= EC-IT product dispute =

European Communities and its Member States — Tariff Treatment of Certain Information Technology Products, also known by its short title EC - IT Products or its case number DS376, is a WTO dispute initiated by Japan against the European Communities and its member states. The dispute was initiated on 28 September 2008 and was settled on 16 August 2010, with the Dispute Settlement Body recognising violations by the European Communities.

==Products at issue==
Products at issue in the Japan - European Union dispute were IT products such as FDPs (Flat panel display devices), that have digital DVI connectors used for connecting to computers and other equipment; STBCs (set-top boxes) which have a communication function of accessing Internet and recording; and MFMs (multifunctional digital machines), used for scanning, printing, copying, and faxing.

==History==
The dispute was initiated by Japan, when it requested consultation with European Communities on September 28, 2008. Issue at hand was tariff treatment of certain information technology products. Japan claimed that tariff treatment was violating commitments of European Union to Information Technology Agreement of WTO. According to Japan, instead of duty-free tariff concessions (provided by ITA), European Union and its member states were imposing duties on certain Japanese technologies.
On August 18, 2008, Japan, along with United States and Chinese Taipei jointly requested establishment of a panel. On 21 July 2009, the Chairman of the panel informed the Dispute Settlement Body (DSB) that due to complex nature of issue, panel would not be able to complete work in six months from the date of the creation of panel. It was estimated that the panel would issue final report in December 2009, but issuance was postponed several times, with final issuance date of July 2010. On August 16, 2010 panel was concluded and reports were circulated to Members.

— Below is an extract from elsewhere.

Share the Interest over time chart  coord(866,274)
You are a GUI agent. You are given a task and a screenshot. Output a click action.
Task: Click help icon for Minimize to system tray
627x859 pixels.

==WTO findings and ruling==
European Communities have committed to provide duty-free treatment of certain IT products in Information Technology Agreement (ITA).
Panel found that measures at issue (tariffs) were not consistent with following Articles: Art. II:1(a) and II:1(b) of General Agreement on Tariffs and Trade of 1994. The articles require classification of certain FDPs, STBCs and MFMs under dutiable headings although these products fell under HS1996 subheadings which are supposed to be duty-free. Panel concluded that European Communities failed prompt publishing of explanatory notes to enable governments and traders to become acquainted with them. The Panel also found that the European Communities violated Art. X:2 by enforcing the explanatory notes before they were published officially.

==After WTO ruling==
On October 25, 2010, the European Union informed Dispute Settlement Body that it intended to implement recommendations and rulings of the panel. It requested a reasonable period of time. Japan and European Union informed Dispute Settlement Body that the stated time period would be nine months and nine days (ending on 20 June 2011). On 20 July 2011, the European Union stated that it had adopted all measures necessary to follow DSB's rulings in June, although Japan said that it had several concerns about certain measures taken by European union and was not yet in a position to agree to the European Union's claim. In order to come to resolution and reduce scope of procedural disputes, Japan and the European Union had concluded a sequencing agreement.